According to research from the American Heart Association having high blood pressure issues, at any age can also create danger for the brain as well, finding that even slightly elevated blood pressure for any period of time can lead to faster cognitive decline in adults.
According to the researchers, hypertension is a risk factor for issues with memory, verbal fluency, attention, and concentration. Systolic blood pressure between 120 mmHg and 129 mmHg is considered to be elevated, with anything over 130 mmHg or diastolic pressure over 80 mmHg being considered to be hypertension by most health experts.
“We initially anticipated that the negative effects of hypertension on cognitive function would be more critical when hypertension started at a younger age, however, our results show similar accelerated cognitive performance decline whether hypertension started in middle age or at older ages,” says study author Sandhi M. Barreto, a professor of medicine at the Universidade Federal de Minas Gerais.“We also found that effectively treating high blood pressure at any age in adulthood could reduce or prevent this acceleration.

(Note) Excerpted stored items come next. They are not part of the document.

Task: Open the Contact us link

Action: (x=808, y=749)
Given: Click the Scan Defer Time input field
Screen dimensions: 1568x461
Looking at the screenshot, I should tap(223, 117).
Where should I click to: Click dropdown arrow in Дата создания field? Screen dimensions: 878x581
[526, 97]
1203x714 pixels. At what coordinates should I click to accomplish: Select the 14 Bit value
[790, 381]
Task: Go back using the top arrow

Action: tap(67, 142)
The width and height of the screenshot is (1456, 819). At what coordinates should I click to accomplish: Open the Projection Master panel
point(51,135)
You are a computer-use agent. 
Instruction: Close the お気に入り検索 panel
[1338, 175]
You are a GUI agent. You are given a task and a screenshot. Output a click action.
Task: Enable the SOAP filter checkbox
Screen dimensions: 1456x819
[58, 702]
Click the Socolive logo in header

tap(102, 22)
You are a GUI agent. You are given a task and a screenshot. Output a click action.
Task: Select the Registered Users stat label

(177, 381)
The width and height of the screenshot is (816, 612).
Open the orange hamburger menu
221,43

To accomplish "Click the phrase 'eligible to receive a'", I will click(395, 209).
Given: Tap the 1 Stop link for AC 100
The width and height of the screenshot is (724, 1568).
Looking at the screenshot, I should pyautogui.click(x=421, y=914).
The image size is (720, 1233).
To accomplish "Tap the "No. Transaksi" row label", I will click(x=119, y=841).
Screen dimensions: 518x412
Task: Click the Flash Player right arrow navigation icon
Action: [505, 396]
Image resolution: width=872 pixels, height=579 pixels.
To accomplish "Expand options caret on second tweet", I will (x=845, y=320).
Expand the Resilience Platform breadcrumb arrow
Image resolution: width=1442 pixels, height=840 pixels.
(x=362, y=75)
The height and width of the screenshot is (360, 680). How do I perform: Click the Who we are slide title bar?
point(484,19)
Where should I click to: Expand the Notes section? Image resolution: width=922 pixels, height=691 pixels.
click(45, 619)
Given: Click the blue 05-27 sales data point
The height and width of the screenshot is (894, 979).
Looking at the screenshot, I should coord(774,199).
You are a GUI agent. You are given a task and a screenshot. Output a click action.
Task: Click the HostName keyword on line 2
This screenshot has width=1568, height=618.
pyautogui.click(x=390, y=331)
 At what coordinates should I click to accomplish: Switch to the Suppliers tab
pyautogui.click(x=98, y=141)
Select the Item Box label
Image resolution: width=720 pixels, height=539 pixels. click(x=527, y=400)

Collectively, the findings suggest hypertension needs to be prevented, diagnosed and effectively treated in adults of any age to preserve cognitive function.”
Data was gathered on over 7,000 adults in Brazil with an average age of 59 years old, participant blood pressure readings and cognitive health was looked at for close to 4 years. The study published in the AHA journal Hypertension examined the thinking and reasoning skills of the participants through tests on speech quality, alertness, and memory.
Those with systolic blood pressure between 121 and 139 mmHg or diastolic blood pressure between 81 and 89 mmHg who were not taking any medications were found to experience faster declines in their cognitive abilities, and this change occurs in both middle-aged and older participants.
The researchers suggest that the speed of this decline was found to have no link to the length of time that a person had hypertension, meaning that having high blood pressure, even for a short period of time, can impact the speed at which mental sharpness decline and those with uncontrolled hypertension tended to experience faster rates of cognitive impairment.
“In addition to other proven benefits of blood pressure control, our results highlight the importance of diagnosing and controlling hypertension in patients of any age to prevent or slow down cognitive decline,” Barreto adds. “Our results also reinforce the need to maintain lower blood pressure levels throughout life, since even prehypertension levels were associated with cognitive decline.”
“Although the participants of our study are adults from Brazil, we believe that our findings are applicable to other regions. Previous studies have shown that similar unhealthy behaviors and risk factors, including hypertension, are common in the development of cardiovascular diseases in different populations across the globe,” Barreto concludes.
In addition to faster rates of mental decline and impairment, those with hypertension and high blood pressure are at an increased risk for both stroke and heart attack, especially if the condition is left untreated. The American Heart Association estimates that nearly half of the adults in America have either high blood pressure or hypertension.